Ahem. I do believe that somewhere in the Rules Of Nice & Proper Food Blogging it clearly states that phrases such as "we live across the street from the docks!" (especially if such phrases end with an exclamation point) are, in fact, ILLEGAL. Because it's just not, you know, fair.

The Scallops looks almost sensual.. very very mouth watering

OMG, that looks and sounds totally spectacular. I just adore scallops and these look seared to perfection, plus the combination of tastes sounds sublime. And yes, I second the fact that mentioning getting fresh scallops at the docks across the road from your house is totally, utterly unethical and shouldn't be allowed ;-)

Stephen, just ignore all those jealous people. I for one love to live vicariously through your posts. And this one is particularly gorgeous.

Thanks for sharing.

I had almost given up on attempting scallops at home. They rarely delivered the flavor I was after and did not produce that beautiful caramelized crust I wanted. Then alas, a friend and professional chef educated me about wet vs. dry.

Wet scallops are commonly treated with Phosphates which is a preservative. When scallops are soaked in phosphates, they absorb water making them weigh more and thereby costing you more. (Take in mind, that you are paying for added water.) The absorbed water evaporates during cooking and, in turn, shrinks your scallops leaving them smaller, dry and somewhat tasteless. Furthermore, the added water does not let scallops brown properly during cooking.

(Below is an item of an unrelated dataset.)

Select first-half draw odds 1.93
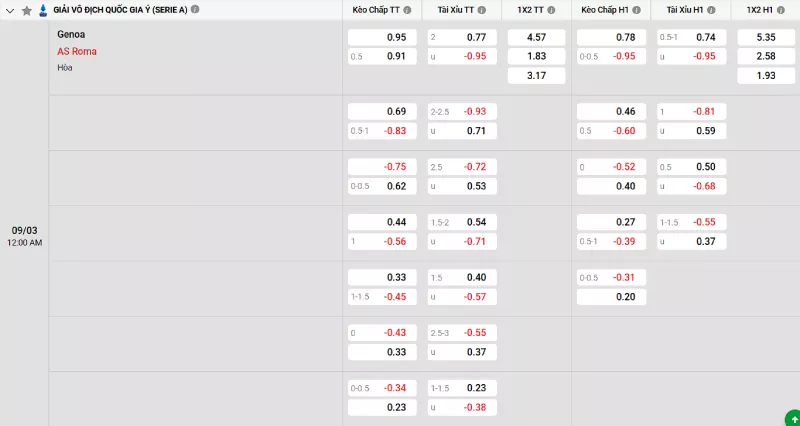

Dry scallops are all wild and natural. They are not treated with any chemicals whatsoever. They are harvested directly from the ocean, shucked on deck, then immediately frozen on the boat to capture their quality. Dry scallops caramelize naturally during cooking to a golden brown color that is very attractive when serving.

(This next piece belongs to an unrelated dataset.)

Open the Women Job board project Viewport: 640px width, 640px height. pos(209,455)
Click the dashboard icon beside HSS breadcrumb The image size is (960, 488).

Hi Ric...Thanks for your thoughtful and informative made me realize that Ive never addressed this issue on the blog and I will correct that. Where I live (Maine) the fish market must disclose whether the scallops are wet or dry and I never accept the wet ones. Also, since I live a few hundred yards from the docks we are able to get day-boat scallops, which come in freshdaily(not frozen) during scallop season. I guess this is one of the reasons I come back so often with scallop recipes!